It’s been seven months since grandma went missing.
Most families would be horrified if their beloved matriarch hadn’t been seen for over half a year, but the Walters family of Portland, Maine isn’t too concerned. They know exactly where Grandmother Deb is: In a yellow kayak off the coast of South Carolina heading toward Guatemala.
The 63-year old grandmother set off in July of last year from Maine’s Royal River on a yearlong trip that will end in Guatemala City, all to benefit the children of a community living in the capital city’s garbage dump.
Walters, a retired scientist, has set out on this journey to raise money and support for Safe Passage, a Maine-based nonprofit that provides early nutrition, education and health services to about 600 children in Guatemala City. Walters is making frequent stops on her journey south to raise awareness and funding for her organization.
"I have met so met so many new people along the way, but also reconnected with so many old friends," Walters told local media during a stop in the Palmetto state. "I have three states and two countries left, and I am amazed by how much support I have received so far."
Walters became involved with Safe Passage after visiting Guatemala nine years ago and soon started volunteering for them. Her goal for the trip is to raise enough money so that Safe Passage can add a third grade to its school, which will cost around $320,000.
"People say, 'Why not write a book, or have a bake sale or a golf tournament?' And I say. 'Because I want to combine my passion for the children with my slightly unusual passion for long distance kayaking,'” she told MPBN News in Maine.
Walters nautical travel plan is to stick close to shore as possible until she reaches New Jersey and then use the Intracoastal Waterway for her trip down to Florida.
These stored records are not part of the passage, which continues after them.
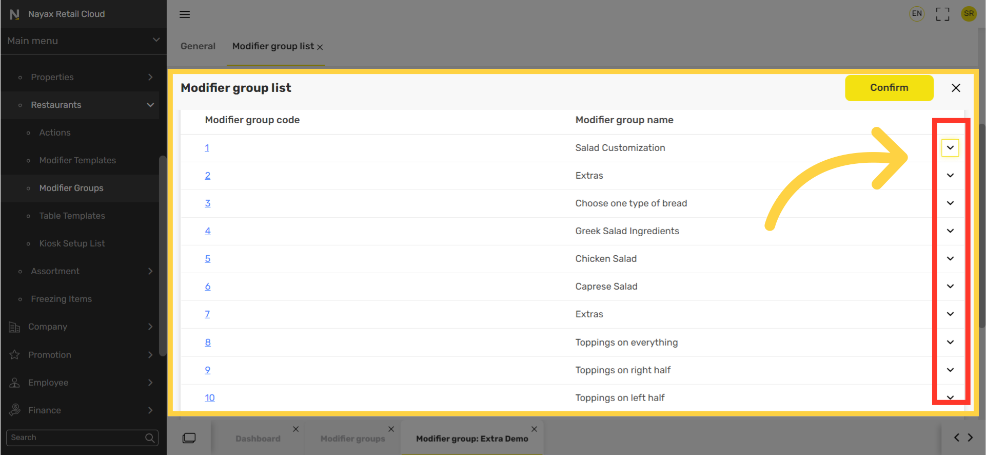The height and width of the screenshot is (455, 986).
Task: Open the EN language selector
Action: (917, 14)
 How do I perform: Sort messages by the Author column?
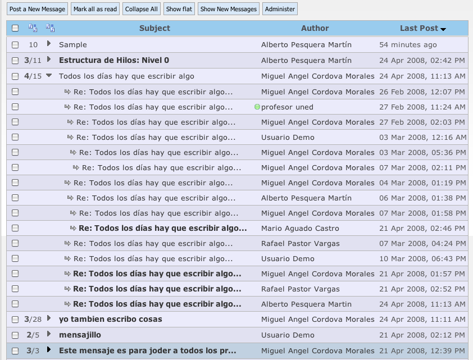pos(315,28)
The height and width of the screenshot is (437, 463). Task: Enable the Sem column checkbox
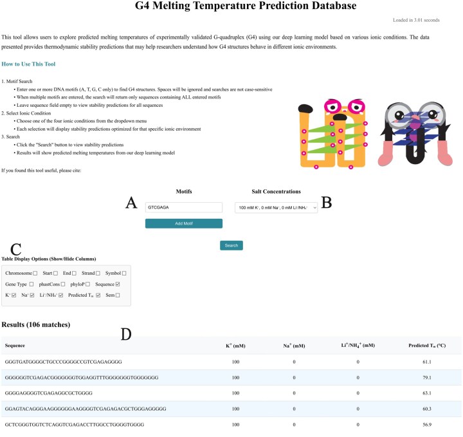point(118,295)
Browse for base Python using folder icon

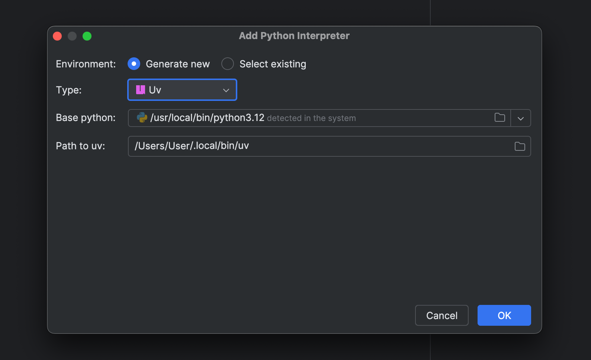point(500,118)

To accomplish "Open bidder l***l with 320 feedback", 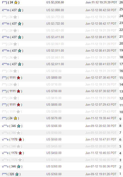I will [x=4, y=174].
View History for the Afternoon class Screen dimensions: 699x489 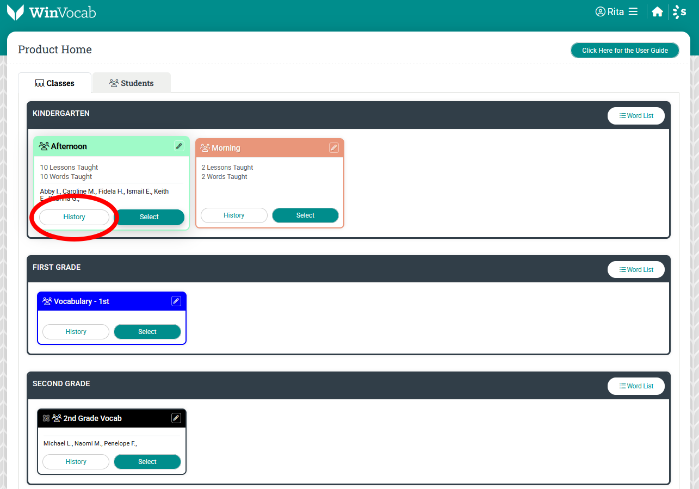pyautogui.click(x=74, y=217)
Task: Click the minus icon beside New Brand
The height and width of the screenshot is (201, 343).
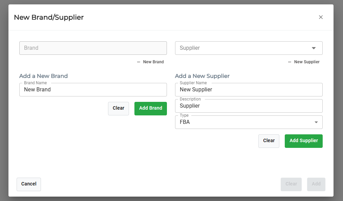Action: coord(138,62)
From the Sunshine State, she will hitch a ride on a sailboat to Belize.
There will be no speed records set on this journey as Walters, who suffers from both arthritis and tendinitis, plans to travel about 13.7 miles per day, a low estimate that tries to account for sick days.
Walters has so far kayaked 65 percent of her journey and has raised nearly $120,000 – about 79 percent of her $150,000 fundraising goal. She expects to be in Guatemala in May of 2015.
The former scientist is also no nautical novice as she has made a long-distance kayak trip. She has previously kayaked solo in the Arctic, around Hudson Bay and the coast of Nova Scotia.
"She's mentally so tough that that's what's gonna, you know, make it work," Chris Percival, Walters' husband, told MPBN News.